§ Directions for this task
When you write out the entries, keep every line exactly as it appears.

━━━━━━━━━━━━━━━━

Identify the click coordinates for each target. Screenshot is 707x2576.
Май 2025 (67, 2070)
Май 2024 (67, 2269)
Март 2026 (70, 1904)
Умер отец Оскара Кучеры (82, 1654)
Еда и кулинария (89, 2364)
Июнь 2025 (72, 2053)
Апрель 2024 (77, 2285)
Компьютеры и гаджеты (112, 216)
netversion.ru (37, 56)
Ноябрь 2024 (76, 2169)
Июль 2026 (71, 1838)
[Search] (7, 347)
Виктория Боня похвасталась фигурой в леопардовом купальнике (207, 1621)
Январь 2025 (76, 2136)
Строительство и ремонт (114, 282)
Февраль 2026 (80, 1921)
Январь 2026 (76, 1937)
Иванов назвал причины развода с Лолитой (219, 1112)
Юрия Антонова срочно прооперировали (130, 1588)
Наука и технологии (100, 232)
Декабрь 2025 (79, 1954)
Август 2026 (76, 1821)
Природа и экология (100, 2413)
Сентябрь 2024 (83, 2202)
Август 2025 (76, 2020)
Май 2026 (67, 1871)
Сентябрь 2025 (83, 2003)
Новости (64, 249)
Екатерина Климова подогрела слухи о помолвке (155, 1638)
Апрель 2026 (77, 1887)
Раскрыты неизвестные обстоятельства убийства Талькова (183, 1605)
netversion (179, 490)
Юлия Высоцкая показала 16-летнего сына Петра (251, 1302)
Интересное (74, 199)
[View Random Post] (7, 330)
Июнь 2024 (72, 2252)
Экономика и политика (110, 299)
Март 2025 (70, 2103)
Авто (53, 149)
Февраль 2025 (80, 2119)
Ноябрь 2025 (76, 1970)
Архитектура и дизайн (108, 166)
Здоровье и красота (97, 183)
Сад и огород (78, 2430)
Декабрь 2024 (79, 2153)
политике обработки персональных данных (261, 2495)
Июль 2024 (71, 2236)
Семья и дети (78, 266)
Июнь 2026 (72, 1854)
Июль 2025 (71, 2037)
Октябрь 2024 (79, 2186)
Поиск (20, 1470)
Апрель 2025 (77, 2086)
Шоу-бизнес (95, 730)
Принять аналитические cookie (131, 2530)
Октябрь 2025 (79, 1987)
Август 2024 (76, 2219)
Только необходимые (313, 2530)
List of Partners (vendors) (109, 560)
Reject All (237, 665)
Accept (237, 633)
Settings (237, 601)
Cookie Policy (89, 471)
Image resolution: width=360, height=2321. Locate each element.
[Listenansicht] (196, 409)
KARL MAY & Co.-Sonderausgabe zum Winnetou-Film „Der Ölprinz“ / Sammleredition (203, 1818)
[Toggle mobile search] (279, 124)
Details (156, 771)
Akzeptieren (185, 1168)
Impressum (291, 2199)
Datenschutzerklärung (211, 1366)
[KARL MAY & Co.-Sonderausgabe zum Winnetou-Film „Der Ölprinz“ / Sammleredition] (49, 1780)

━━━━━━━━━━━━━━━━

§ Your response
Identify the click coordinates for each target. Screenshot is 707x2576.
Май 2025 (67, 2070)
Май 2024 (67, 2269)
Март 2026 (70, 1904)
Умер отец Оскара Кучеры (82, 1654)
Еда и кулинария (89, 2364)
Июнь 2025 (72, 2053)
Апрель 2024 (77, 2285)
Компьютеры и гаджеты (112, 216)
netversion.ru (37, 56)
Ноябрь 2024 (76, 2169)
Июль 2026 (71, 1838)
[Search] (7, 347)
Виктория Боня похвасталась фигурой в леопардовом купальнике (207, 1621)
Январь 2025 (76, 2136)
Строительство и ремонт (114, 282)
Февраль 2026 (80, 1921)
Январь 2026 (76, 1937)
Иванов назвал причины развода с Лолитой (219, 1112)
Юрия Антонова срочно прооперировали (130, 1588)
Наука и технологии (100, 232)
Декабрь 2025 (79, 1954)
Август 2026 (76, 1821)
Природа и экология (100, 2413)
Сентябрь 2024 (83, 2202)
Август 2025 (76, 2020)
Май 2026 (67, 1871)
Сентябрь 2025 (83, 2003)
Новости (64, 249)
Екатерина Климова подогрела слухи о помолвке (155, 1638)
Апрель 2026 (77, 1887)
Раскрыты неизвестные обстоятельства убийства Талькова (183, 1605)
netversion (179, 490)
Юлия Высоцкая показала 16-летнего сына Петра (251, 1302)
Интересное (74, 199)
[View Random Post] (7, 330)
Июнь 2024 (72, 2252)
Экономика и политика (110, 299)
Март 2025 (70, 2103)
Авто (53, 149)
Февраль 2025 (80, 2119)
Ноябрь 2025 (76, 1970)
Архитектура и дизайн (108, 166)
Здоровье и красота (97, 183)
Сад и огород (78, 2430)
Декабрь 2024 (79, 2153)
политике обработки персональных данных (261, 2495)
Июль 2024 (71, 2236)
Семья и дети (78, 266)
Июнь 2026 (72, 1854)
Июль 2025 (71, 2037)
Октябрь 2024 (79, 2186)
Поиск (20, 1470)
Апрель 2025 (77, 2086)
Шоу-бизнес (95, 730)
Принять аналитические cookie (131, 2530)
Октябрь 2025 (79, 1987)
Август 2024 (76, 2219)
Только необходимые (313, 2530)
List of Partners (vendors) (109, 560)
Reject All (237, 665)
Accept (237, 633)
Settings (237, 601)
Cookie Policy (89, 471)
Image resolution: width=360, height=2321. Locate each element.
[Listenansicht] (196, 409)
KARL MAY & Co.-Sonderausgabe zum Winnetou-Film „Der Ölprinz“ / Sammleredition (203, 1818)
[Toggle mobile search] (279, 124)
Details (156, 771)
Akzeptieren (185, 1168)
Impressum (291, 2199)
Datenschutzerklärung (211, 1366)
[KARL MAY & Co.-Sonderausgabe zum Winnetou-Film „Der Ölprinz“ / Sammleredition] (49, 1780)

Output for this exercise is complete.